On CNN this morning, Asha Rangapaa made the interesting point that there are three categories of harm: Qualified applicants who were displaced by the cheaters; the universities, whose degrees have been devalued through association this scheme; and students in the future who, believing the system is hopelessly rigged, will be discouraged from ever applying to some of these schools.


j_r said:
On CNN this morning, Asha Rangapaa made the interesting point that there are three categories of harm: Qualified applicants who were displaced by the cheaters; the universities, whose degrees have been devalued through association this scheme; and students in the future who, believing the system is hopelessly rigged, will be discouraged from ever applying to some of these schools.

 Cool.  Does that mean that the perps could be sued for damages?


j_r said:
On CNN this morning, Asha Rangapaa made the interesting point that there are three categories of harm: Qualified applicants who were displaced by the cheaters; the universities, whose degrees have been devalued through association this scheme; and students in the future who, believing the system is hopelessly rigged, will be discouraged from ever applying to some of these schools.

 

I think we're all riled up over this because it's a chance for the 99% to stick it to the 1% for the entitlement they act on every day.  The three harms posted by j-r / CNN are really only harms on paper.  With the exception of the tax deduction possibility, I'm not really sure why any of this is crime.  Throughout history certain people have been able to cut the line in doctor's offices, get better seats at restaurants or shows, get out of traffic violations, get hired to positions for which they are unqualified, ... Do we really expect this to change?  

Surely a university can expel a student or fire an employee they discover involved in such practice,  but why does the average taxpayer have a grudge against either of them?  Why is university admission different than any other facet of life?  Is it about public vs private schools?

 


tjohn said:


j_r said:
On CNN this morning, Asha Rangapaa made the interesting point that there are three categories of harm: Qualified applicants who were displaced by the cheaters; the universities, whose degrees have been devalued through association this scheme; and students in the future who, believing the system is hopelessly rigged, will be discouraged from ever applying to some of these schools.
 Cool.  Does that mean that the perps could be sued for damages?

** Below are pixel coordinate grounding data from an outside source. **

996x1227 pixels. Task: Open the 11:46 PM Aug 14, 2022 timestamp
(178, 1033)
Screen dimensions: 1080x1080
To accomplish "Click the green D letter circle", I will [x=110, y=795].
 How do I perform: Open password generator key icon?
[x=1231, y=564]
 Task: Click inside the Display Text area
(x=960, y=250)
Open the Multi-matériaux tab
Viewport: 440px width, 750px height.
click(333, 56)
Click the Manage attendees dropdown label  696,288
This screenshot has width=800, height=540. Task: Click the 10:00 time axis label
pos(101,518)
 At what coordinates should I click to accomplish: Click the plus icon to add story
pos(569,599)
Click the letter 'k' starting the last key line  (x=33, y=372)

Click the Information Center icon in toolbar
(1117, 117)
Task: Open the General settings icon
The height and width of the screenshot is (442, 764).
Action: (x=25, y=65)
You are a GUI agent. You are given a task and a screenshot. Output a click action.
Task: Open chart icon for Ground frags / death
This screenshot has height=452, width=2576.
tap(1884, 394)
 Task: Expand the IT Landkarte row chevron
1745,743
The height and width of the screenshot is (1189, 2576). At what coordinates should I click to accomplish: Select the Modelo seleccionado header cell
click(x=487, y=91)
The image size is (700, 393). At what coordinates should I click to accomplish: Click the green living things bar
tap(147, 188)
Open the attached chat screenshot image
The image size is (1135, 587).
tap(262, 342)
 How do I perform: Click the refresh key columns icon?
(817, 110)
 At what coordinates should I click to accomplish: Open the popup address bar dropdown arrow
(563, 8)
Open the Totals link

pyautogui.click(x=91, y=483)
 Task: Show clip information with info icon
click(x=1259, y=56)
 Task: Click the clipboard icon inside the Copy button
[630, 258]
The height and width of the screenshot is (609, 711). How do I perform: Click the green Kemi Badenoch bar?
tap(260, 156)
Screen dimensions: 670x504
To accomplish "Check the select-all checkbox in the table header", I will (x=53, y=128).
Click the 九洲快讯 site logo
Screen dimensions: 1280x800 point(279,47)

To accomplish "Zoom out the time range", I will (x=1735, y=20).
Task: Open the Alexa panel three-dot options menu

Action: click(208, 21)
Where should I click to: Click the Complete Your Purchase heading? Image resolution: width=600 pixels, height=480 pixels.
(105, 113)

 How can any of that be quantified?


Red_Barchetta said:


tjohn said:

j_r said:
On CNN this morning, Asha Rangapaa made the interesting point that there are three categories of harm: Qualified applicants who were displaced by the cheaters; the universities, whose degrees have been devalued through association this scheme; and students in the future who, believing the system is hopelessly rigged, will be discouraged from ever applying to some of these schools.
 Cool.  Does that mean that the perps could be sued for damages?
 How can any of that be quantified?

 Beats me.  Somehow lawyers have been able to sue claiming at affirmative action harmed their clients.  I suppose similar logic would apply.


A very rich person might do better by their child by setting him/her up in a business rather than sending him/her to College at all.


if a rich kid were going to wind up in a family business or with preferential career placement anyway, what difference did it really make where they went to school?